The director spent a year scouting in Wyoming and “auditioning” 1,500 horses before finding the right mount for Shane. The sets are muddy, but the Technicolor is dreamlike, the costumes threadbare and the livestock starving, but Stevens retains very spectacular variations in brightness in several of his shots, rarely tolerated by the cinematographers. The pace is contemplative, but the shots are often very brief, in total contradiction with the western genre. As for Shane, with his light suede clothes and his sparkling belt, he looks like a toy. When he teaches Joey to shoot, more than a hundred takes and seven days of filming are necessary (as for location scouting, a year will be devoted to editing, then re-editing the film). Stevens finally imposes his favorite actress, Jean Arthur, a fifty-year-old ten years older than Alan Ladd, who plays Shane. Her character as an American matriarch falls in love with her and her husband (played by an also younger Van Heflin) naturally accepts her.

For all its audacity (at the time), this “sur-western” (a pejorative term designating the attempt to intellectualize the genre) remained unique.
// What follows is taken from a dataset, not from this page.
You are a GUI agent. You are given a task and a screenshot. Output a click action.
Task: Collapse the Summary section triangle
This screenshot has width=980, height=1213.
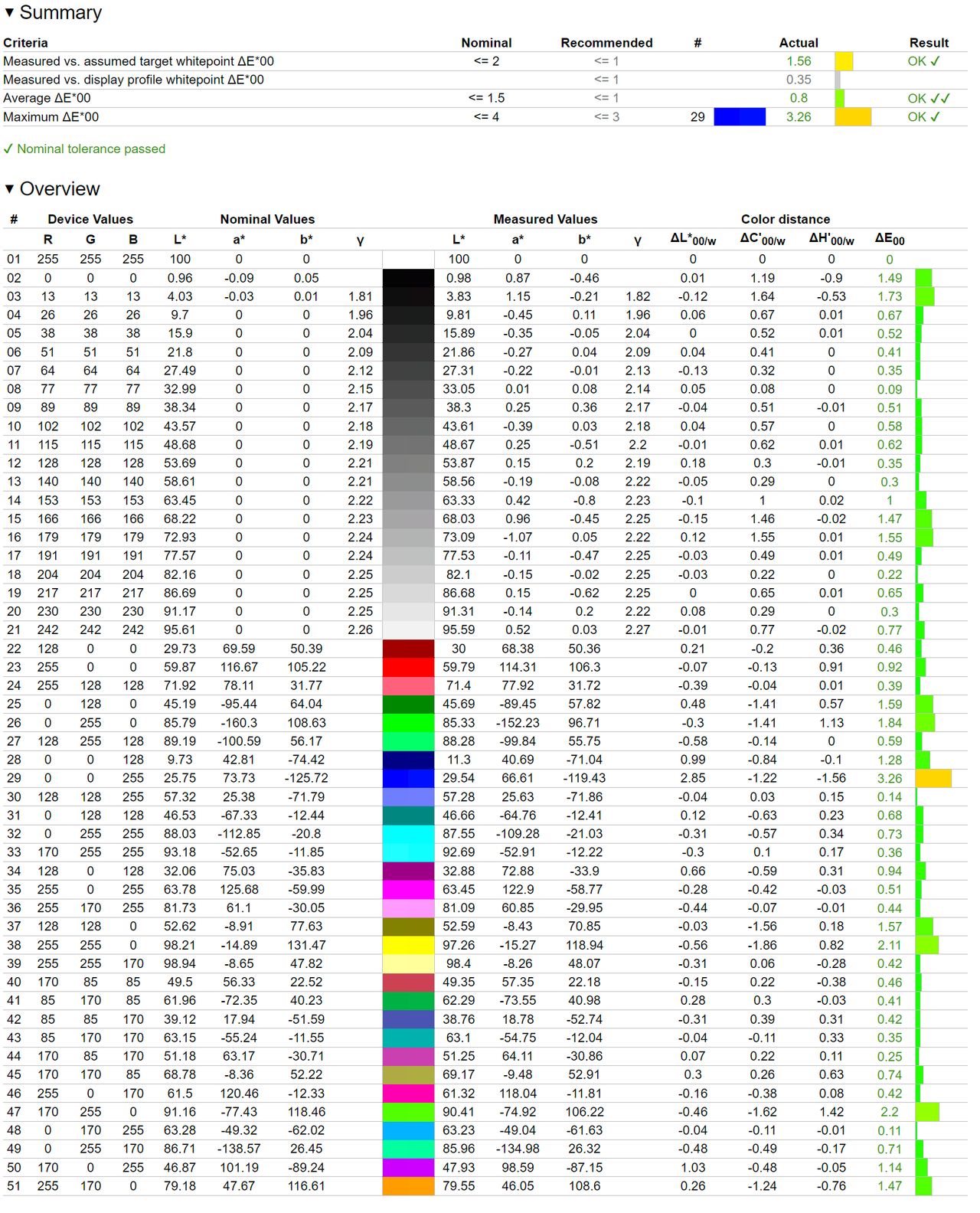tap(9, 13)
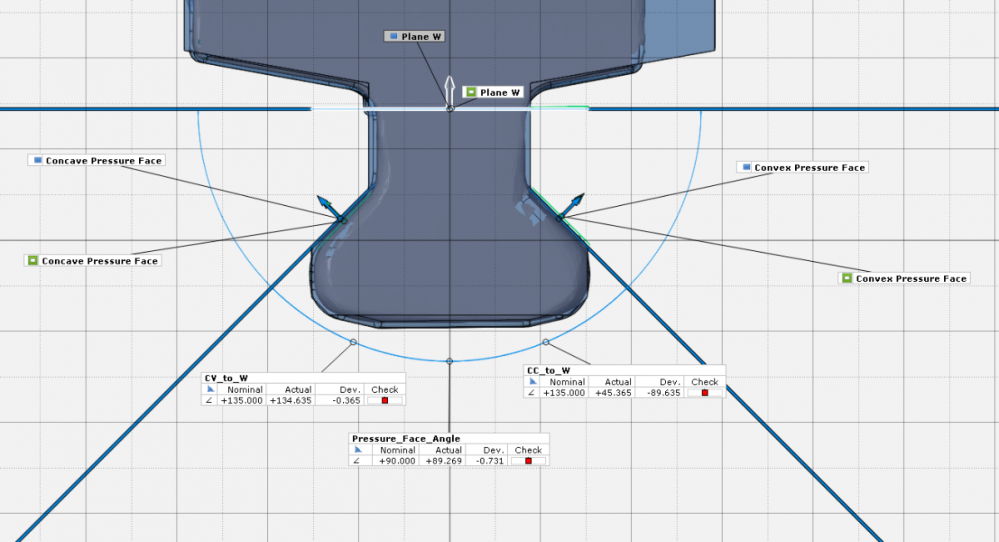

Sam Peckinpah, Sergio Leone, Clint Eastwood owe him a lot. Just like Martin Scorsese (the replica of Taxi Driver, “Are you talking to me?” I don’t see anyone else here! », first appears in this film), James Cameron (with his protective cyborg in Terminator II) and the melancholy superheroes of today. In Logan, Charles Xavier (Patrick Stewart) watches The Man of the Lost Valleys on with Wolverine’s daughter.

q Monday December 16 at 8:50 p.m. on Arte and Arte.tv.